AFTER months of planning, waiting, drawing up (and eventually tackling) to-do lists, packing, sorting out my life and repacking, the nine-month adventure around Africa has finally begun.
Given the whole journey is likely to rack up 50,000 km on the road – to say nothing of the ones covered on foot and any other form of transport we need on our trip through this huge continent – we have barely scratched the service.
But we have been hard at work learning lessons which will hold us in good stead for what lies ahead as we adjust to life on and off the truck.
Lesson one, which started far too early at Gatwick for the flight to Gibraltar, was getting to know the rest of the touring party.
In all we are a 17-strong group from around the globe, hailing from Australia (what group travel would be complete without at least one?), New Zealand, Argentina, Japan, Holland, Spain, Ireland, Switzerland, France (via Tahiti, Mauritius and, he assures us, a bit of China), Canada, Wales, Scotland and a sprinkling of English.
Fifteen of us are signed up to go the entire route to Cairo with others coming and going along the way.
Steering us along the way are two more Aussies, tour leader Joe and driver Steve, fountains of knowledge, information and stories, plus a reservoir of patience as we fail to grasp – or, in some cases, choose to ignore – their instructions and advice on what we should be doing to make our life easier and the whole journey smoother.
Completing the group is possibly the most important member – Nala, our truck, home, transport, base and holder of all the stuff we crammed into our bags before the off (and my reputation as an over packer has been well and truly trumped by others).
Learning our way around Nala, adjusting to living off what is stored within her (and where everything is stored) and to life on board while we are on the road have dominated our first few days.
Tucked away within Nala’s bowels are our tents and all the food, cooking, camping and cleaning kit we need to keep us fed, watered and, where possible, comfortable as we head through some testing and occasionally remote terrain.
We’ve also been learning how to use all that kit to feed our passengers as the three-strong daily cook groups wrestle with a limited budget to shop for and create a meal for 19, plus breakfast and, usually, lunch for the next day.
The cook group hands over responsibilities to the next before taking over cleaning duties aboard Nala – the hardest part of which is keeping people off the truck and out of their lockers for long enough to get the job done – in the evening before making the most of a few nights off.
Our group of confirmed non-cooks has reached that point after coming to terms with creating a minced beef concoction, a vegetarian alternative and enough rice to create a big bowl of rice porridge the next morning.
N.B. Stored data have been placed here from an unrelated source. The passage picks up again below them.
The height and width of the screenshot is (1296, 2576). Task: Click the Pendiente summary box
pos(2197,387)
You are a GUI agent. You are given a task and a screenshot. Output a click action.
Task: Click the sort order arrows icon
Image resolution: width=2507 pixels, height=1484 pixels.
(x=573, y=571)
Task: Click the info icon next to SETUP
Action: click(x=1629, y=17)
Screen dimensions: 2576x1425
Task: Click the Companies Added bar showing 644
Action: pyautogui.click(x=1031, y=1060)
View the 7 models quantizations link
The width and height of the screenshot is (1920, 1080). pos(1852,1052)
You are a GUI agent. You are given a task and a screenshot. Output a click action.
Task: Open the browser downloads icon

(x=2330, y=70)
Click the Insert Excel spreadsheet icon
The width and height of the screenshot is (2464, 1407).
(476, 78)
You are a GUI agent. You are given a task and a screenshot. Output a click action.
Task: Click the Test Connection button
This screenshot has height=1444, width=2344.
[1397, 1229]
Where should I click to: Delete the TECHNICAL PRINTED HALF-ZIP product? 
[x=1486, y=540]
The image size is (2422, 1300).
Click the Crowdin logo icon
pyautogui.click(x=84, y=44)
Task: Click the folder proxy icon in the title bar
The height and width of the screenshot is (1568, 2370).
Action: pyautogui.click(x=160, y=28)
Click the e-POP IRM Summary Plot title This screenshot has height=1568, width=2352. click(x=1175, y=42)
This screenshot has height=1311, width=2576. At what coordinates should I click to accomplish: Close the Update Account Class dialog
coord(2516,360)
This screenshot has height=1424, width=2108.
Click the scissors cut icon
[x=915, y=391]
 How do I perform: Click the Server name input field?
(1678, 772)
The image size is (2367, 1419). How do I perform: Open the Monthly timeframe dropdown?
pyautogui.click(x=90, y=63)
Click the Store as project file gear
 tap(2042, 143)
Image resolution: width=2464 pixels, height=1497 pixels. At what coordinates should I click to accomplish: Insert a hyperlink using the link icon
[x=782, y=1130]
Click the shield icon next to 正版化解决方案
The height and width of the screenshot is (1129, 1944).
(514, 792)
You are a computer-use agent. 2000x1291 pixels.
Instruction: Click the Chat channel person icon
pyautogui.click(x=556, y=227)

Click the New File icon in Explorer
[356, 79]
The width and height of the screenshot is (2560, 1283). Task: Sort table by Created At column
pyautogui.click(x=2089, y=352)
Dinner the next day was rather less ambitious (the overlanding version of the office sandwich lady turning up, only with more work involved on the part of the eater).
We also had to cope with the new experience of cooking and living in a bush camp.
Putting up and taking down tents we have got down to a fine art – well, we can do it pretty quickly and nobody’s has fallen down yet – but bush camping is bereft of any home comforts.
Cooking and tents were the least of our worries as we also had to cope with the total lack of facilities and our introduction (think most of us have taken the plunge) with what has become known as the shovel of shame.
Essentially, it involves wandering off a reasonable distance from camp, digging a hole and doing what comes naturally before covering the evidence.
My aiming still needs a bit of work, although thankfully did not fall into the trap of misjudging exactly where my jeans were.
Imagine the excitement as we rolled out of camp this morning with rumours builing that our next destination contained hot showers (partially true) and, best of all, wi-fi.
Both utilised to the max – although time and the slightly inclement weather combined to prevent a first bout of laundry – it is with fresh clothes, clean body and a newly-processed receipt for another visa safely tucked away that our first Saturday night beckons around the campfire.